I think because I’d used up so much energy being cold the day before, I had my first truly crabby day afterwords. I barely remember what I saw. It was still windy but not quite as cold. I’ll say it again—I hate wind! But Crossword had walked from a road crossing to a deli and brought me back a turkey dinner sandwich, chips and Vitaminwater. That made the last 1.6 miles to the shelter/campsite not too bad.
And then the last day of this stretch was, of course, perfect! A lot of up to a lot of down. There’s a new piece of AT supposedly, but the old AT is just fine, there was some kind of property lease issue, not the trail itself, that caused the reroute. So I took the old route right down to the Inn at Long Trail at Route 4, which also incorporates McGrath’s Irish Pub, which has some historic snowboards. Sounds like a zero to me, with more rain in the forecast for today.
This almost instant blog post is thanks to a text I got from my hiking pal Papa Raven. “The last blog you posted ended 16 days ago, so I’m not sure where you are.” My bad. Here ya go, Ravens! Thanks to the spreadsheet from your 2019 thru hike (and Triple Crown finish for Mama, Papa, Bling and Whisper) notes and conversation about the AT, it’s not that bad.
Sometimes zero days are just boring, probably when you don’t need them but have to wait for your box with replacement shoes. I walked around town, went to an outdoor store that sold fashion wear and lucked out getting a pair of lightweight plastic Birkenstock Arizonas for camp shoes. Deluxe. Walked the other way and got groceries. Walked back downtown for dinner.
I got my box when the post office opened Monday, went back to the motel, packed up and got a ride by Joe so was hiking by 10:30. I pitched my tent at the furthest spot from the Tom Leonard shelter with a beautiful view. Unfortunately a loud NOBO hiker “Tramily” of 9 trickled in, the Peacocks they call themselves. I only met 3 who were nice but man they sat up late yell talking at each other like they had to be heard over music and noise at a bar.

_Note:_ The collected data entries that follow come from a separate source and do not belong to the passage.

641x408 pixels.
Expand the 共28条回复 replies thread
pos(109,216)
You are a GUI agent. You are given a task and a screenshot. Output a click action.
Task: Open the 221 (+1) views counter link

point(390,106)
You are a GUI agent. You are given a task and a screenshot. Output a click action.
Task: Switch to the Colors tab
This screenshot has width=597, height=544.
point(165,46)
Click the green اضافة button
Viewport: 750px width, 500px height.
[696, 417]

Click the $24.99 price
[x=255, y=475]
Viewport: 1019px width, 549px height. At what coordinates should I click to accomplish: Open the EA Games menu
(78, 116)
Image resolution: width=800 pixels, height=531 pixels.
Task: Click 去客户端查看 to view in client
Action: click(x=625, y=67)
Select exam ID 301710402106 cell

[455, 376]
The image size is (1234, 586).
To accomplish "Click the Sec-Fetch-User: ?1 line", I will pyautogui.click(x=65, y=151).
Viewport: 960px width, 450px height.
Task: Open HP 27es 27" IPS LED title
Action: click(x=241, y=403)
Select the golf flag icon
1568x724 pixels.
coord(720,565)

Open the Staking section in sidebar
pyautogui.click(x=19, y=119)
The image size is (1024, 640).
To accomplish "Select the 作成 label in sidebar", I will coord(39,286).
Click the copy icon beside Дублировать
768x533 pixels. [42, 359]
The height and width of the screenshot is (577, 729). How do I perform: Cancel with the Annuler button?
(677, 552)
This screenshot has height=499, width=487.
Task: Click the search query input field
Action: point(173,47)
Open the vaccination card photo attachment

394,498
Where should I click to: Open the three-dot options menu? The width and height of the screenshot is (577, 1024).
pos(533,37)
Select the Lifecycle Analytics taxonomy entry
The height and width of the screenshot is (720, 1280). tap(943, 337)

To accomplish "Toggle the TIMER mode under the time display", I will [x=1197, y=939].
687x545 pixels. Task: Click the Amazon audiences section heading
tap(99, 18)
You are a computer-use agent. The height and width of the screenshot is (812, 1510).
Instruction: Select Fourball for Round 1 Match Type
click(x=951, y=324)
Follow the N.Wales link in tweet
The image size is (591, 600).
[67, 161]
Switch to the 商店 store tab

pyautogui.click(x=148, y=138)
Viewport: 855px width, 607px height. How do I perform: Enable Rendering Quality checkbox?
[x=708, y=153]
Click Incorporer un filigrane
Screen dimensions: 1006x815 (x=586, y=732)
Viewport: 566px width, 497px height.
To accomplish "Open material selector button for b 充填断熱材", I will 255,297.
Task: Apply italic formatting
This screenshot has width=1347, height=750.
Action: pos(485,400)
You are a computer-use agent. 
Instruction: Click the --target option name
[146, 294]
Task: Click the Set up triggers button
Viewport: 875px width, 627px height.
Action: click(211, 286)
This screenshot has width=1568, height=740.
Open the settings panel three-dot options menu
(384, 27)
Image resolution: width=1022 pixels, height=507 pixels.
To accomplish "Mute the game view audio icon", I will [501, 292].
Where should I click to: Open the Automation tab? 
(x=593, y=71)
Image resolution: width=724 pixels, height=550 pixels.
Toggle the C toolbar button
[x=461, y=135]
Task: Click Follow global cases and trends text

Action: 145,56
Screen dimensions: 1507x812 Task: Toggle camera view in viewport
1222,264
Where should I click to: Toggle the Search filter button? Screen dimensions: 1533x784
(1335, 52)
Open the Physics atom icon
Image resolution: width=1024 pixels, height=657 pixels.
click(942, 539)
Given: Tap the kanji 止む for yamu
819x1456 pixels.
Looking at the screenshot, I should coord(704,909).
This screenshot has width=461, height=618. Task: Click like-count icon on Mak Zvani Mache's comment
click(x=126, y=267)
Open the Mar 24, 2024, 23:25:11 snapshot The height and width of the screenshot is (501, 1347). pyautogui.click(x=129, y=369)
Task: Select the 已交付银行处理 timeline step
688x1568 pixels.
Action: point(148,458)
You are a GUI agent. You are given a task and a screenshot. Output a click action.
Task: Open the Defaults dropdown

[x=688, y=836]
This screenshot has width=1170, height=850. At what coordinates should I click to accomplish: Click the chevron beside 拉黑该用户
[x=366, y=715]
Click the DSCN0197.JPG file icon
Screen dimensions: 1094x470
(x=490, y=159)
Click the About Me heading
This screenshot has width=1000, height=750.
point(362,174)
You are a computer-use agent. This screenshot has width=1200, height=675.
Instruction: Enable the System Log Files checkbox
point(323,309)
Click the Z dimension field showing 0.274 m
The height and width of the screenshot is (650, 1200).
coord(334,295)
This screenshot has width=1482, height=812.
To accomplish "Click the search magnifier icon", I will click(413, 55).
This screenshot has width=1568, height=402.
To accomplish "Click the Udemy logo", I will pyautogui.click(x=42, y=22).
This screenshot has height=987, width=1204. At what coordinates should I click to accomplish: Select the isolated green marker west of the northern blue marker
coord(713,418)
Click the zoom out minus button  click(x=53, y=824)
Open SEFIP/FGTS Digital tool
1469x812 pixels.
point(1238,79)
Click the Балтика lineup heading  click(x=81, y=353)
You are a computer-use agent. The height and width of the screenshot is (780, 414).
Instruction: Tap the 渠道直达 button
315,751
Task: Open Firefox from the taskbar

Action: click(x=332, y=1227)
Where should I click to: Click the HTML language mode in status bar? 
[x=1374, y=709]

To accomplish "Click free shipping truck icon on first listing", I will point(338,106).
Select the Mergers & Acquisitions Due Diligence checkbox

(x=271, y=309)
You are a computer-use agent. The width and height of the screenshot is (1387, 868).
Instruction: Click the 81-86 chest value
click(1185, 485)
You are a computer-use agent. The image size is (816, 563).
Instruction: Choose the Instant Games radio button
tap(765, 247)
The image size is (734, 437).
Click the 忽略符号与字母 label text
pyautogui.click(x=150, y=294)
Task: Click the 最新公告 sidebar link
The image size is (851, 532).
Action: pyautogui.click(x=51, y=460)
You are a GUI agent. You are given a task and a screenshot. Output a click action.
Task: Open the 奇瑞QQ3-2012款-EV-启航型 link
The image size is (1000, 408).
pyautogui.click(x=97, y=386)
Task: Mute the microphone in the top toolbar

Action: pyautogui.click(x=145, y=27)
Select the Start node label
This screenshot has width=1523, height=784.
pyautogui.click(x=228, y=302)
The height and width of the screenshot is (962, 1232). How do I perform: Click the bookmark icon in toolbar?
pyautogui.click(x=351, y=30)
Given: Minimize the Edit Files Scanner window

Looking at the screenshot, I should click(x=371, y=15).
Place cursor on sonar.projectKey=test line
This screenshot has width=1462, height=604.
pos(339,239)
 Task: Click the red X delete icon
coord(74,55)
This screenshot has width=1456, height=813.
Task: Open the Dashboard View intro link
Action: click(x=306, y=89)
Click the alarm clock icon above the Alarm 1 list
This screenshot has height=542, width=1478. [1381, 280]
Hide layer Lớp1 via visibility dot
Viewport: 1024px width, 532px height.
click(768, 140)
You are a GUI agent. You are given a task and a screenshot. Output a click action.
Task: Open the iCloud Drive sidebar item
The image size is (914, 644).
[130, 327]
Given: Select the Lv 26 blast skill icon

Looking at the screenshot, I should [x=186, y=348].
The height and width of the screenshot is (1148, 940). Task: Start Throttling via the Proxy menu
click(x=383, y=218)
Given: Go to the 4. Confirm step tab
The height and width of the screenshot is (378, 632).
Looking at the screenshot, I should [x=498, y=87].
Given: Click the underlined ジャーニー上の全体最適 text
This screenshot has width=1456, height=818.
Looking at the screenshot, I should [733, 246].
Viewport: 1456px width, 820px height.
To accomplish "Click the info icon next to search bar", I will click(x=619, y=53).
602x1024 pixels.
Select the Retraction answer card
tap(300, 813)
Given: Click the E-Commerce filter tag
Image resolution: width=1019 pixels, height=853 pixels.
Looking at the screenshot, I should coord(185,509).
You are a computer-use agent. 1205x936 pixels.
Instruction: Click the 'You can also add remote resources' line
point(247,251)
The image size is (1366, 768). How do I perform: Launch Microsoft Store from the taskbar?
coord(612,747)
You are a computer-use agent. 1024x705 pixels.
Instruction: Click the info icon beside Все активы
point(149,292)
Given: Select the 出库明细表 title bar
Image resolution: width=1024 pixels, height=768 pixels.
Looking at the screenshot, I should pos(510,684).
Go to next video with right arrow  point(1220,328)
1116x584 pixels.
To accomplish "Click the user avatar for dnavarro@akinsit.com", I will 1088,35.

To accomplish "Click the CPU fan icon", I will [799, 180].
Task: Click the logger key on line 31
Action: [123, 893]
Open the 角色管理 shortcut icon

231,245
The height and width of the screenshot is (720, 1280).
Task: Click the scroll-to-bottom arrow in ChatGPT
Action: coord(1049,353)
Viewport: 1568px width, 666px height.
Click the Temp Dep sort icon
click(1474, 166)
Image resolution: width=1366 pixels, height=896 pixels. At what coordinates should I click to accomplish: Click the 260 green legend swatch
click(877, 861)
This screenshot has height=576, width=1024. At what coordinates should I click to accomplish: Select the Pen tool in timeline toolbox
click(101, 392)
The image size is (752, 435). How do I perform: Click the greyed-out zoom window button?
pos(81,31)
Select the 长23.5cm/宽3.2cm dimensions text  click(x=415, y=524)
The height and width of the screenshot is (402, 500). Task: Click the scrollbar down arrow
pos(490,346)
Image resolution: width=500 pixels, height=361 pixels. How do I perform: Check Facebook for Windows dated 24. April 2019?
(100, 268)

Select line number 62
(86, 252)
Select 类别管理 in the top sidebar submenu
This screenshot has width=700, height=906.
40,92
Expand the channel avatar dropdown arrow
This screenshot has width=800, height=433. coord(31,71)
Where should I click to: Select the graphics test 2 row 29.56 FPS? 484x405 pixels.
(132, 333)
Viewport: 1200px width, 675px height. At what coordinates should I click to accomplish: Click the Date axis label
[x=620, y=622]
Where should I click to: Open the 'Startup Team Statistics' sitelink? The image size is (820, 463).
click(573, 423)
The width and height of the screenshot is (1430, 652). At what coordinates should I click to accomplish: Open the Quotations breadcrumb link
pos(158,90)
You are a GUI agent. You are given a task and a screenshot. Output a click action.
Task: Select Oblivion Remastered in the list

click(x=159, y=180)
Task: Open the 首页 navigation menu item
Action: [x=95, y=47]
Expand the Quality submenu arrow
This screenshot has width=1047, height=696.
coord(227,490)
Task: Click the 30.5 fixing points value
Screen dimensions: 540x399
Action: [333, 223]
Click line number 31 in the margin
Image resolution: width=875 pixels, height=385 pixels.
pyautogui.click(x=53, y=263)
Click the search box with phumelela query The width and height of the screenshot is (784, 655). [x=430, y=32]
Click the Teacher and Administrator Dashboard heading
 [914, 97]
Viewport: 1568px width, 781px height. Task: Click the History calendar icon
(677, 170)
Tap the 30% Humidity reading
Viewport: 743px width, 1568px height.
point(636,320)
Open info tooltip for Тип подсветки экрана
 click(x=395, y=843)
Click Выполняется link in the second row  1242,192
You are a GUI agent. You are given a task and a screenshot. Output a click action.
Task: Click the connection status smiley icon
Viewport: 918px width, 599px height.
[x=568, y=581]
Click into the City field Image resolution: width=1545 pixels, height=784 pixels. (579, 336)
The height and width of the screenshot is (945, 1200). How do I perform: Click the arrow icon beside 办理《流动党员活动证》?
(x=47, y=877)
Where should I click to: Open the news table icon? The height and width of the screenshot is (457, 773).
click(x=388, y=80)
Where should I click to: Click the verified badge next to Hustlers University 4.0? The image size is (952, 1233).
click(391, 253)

Just for the quiet I stealth camped (a no-no) after seeing a turkey and a porcupine. No cell service and my camp site was quiet in a gentle rain. Ahh.
Crossword turned up after being off trail and behind for a few weeks. Because it was going to rain again, all night, we stayed at the Berkshire Lake Lodge motel and got pizza delivered. While hanging around outside watching my tent dry on the picnic table, I met a hiker whose blog I followed in 2014 in anticipation of doing the PCT the next year. SloBro!! One of the other bloggers I followed that year, I met on the PNT—Not A Chance. So cool these encounters.
I lucked into a family reunion of sorts. Crossword’s 2 sisters, Patty and Jean, are spending a few nights with him. I got transported up to Greylock Lodge, along with Slingshot who is a bit further along the trail. We had a wonderful dinner and I managed to get a room in this beautiful historic building.
The next day I walked the wrong way, south, to cover the miles I’d missed. USASA friend Noah Cermak picked me up from Dalton, MA and I got to spend 2 nights with his family—Lindsay, Ella (7), Otis (3), and cuddly dog Tucker. It made me so happy to spend time with his family and get treated like royalty.
Then back to the trail at the top of Mt. Greylock and good weather.